#BuildInPublic, 2nd edition

#BuildInPublic, 2nd edition

A little bit late to the party, but as it was my birthday yesterday, I had other priorities. A lot happened since I wrote the first Build in Public, so let's dive in.

First some general news: I converted all the analytics for my side projects to Fathom. Fathom is a privacy-first alternative to Google Analytics. I really love what they stand for, and I always love supporting fellow indie hackers, so check them out!

Prijzenvolger (B2C)

This week I optimized the ad hoc price fetching for products. I fetch the Bol.com datafeeds twice a day now (around 3am and at 2pm).

But as prices can literally change every minute of the day, just fetching the price only twice a day is not enough. That's why I am using the Bol.com Open API to fetch the prices of some products multiple times a day, always just before the peak moments (8am, 12 pm, 4pm, 6pm). The products I fetch ad hoc are products with a higher chance to be seen by users: popular products on Bol.com, followed products, products with discounts, etc. I will monitor how that goes this week.

I've also received some mysterious traffic from The Netherlands this week. In my Fathom dashboard I have a huge uptick of organic traffic from The Netherlands on the 26th and 27th of November. The thing is they all were searching for "prijzenvolger" in Google. This makes me think that the Prijzenvolger was either mentioned on the radio in the Netherlands or maybe on Tiktok or something. If anyone heard something, let me know, please! The good thing is that the traffic also clicked-thru to Bol.com and bought stuff, so there's a nice uptick in my Bol.com affiliate dashboard as well. So whoever spread the word, thank you so much.

Prijzenvolger (B2B)

I decided to put the B2B offer on prijzenvolger.eu next to the B2C offering on prijzenvolger.com. Another option was to use a fancy new tld like .business, but I'm still not sure how well they rank and if users realize that .business is the domain extensions.

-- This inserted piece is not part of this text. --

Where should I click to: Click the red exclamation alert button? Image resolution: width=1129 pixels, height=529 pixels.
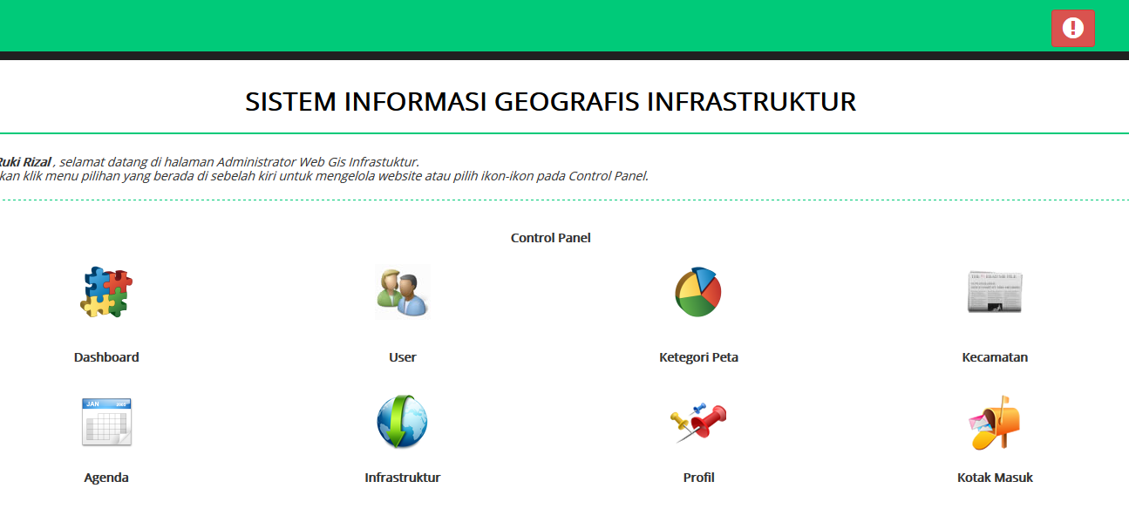click(x=1072, y=27)
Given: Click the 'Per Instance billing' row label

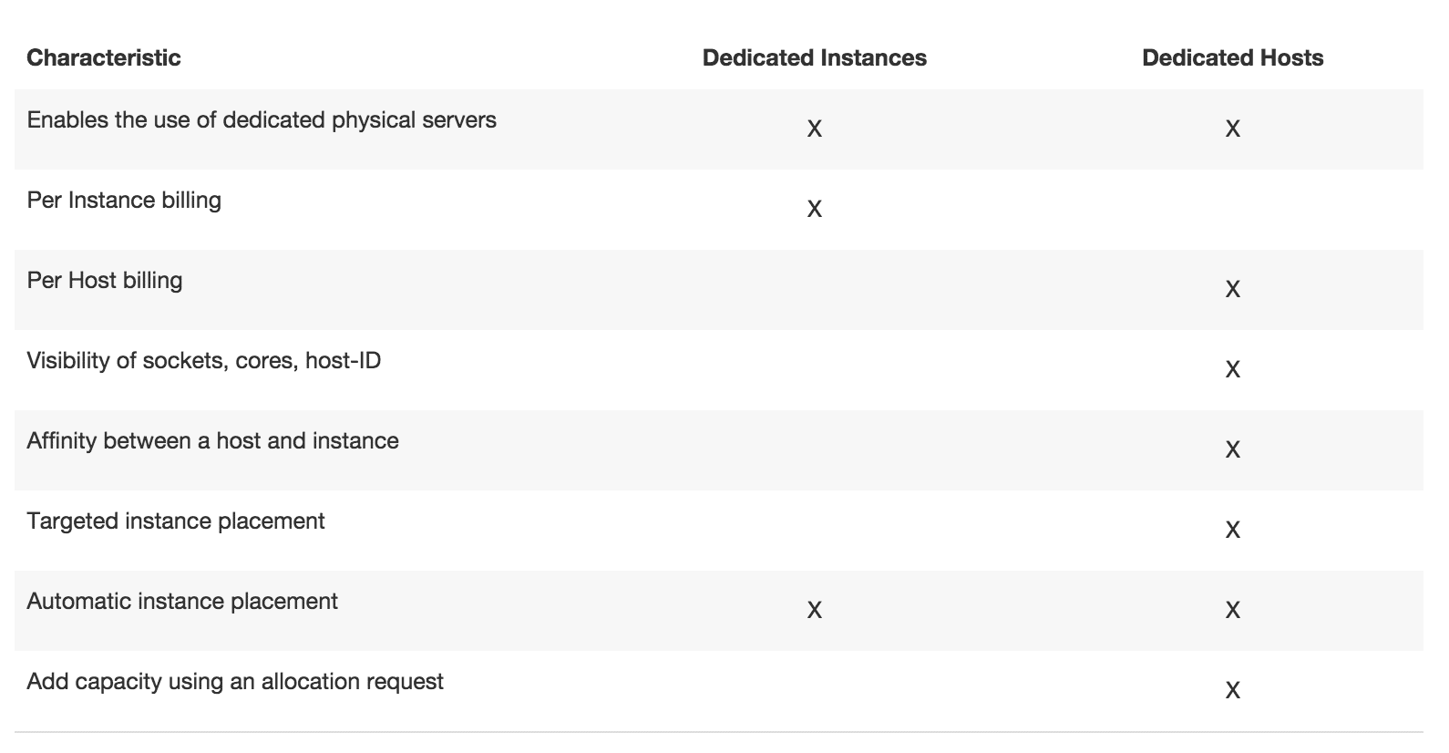Looking at the screenshot, I should pyautogui.click(x=124, y=200).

On top of that I also have my first paid users!

A year ago I was working on a React Native app to create a mobile version of the Bol.com Seller Dashboard. The authentication part on Bol.com's side was too clumsy (not mobile friendly and user had to enter an API key into my app, which is odd), so I decided to focus on Prijzenvolger instead.

Well, to validate that initial idea of the mobile app, I put together a landing page in Leadpages (which I don't recommend anymore tbh), and ran some Facebook ads. I got around 120 potential users out of that.

As they are the same audience, I sent them a mail last week with the message that the mobile app is on hold right now, but that I am launching a price tracker for Bol.com sellers and if they wanted to try it out. I got 19 responses back and 15 of them wanted to try it out.

I put the website live on Google App Engine and onboarded all the users personally during a Zoom call. They love the idea so far, and they gave me a lot of valuable input.

Out of those 15, 9 actually put down money to track products. The average subscription price is 24 EUR, so that's a nice MRR for a pre-launch product.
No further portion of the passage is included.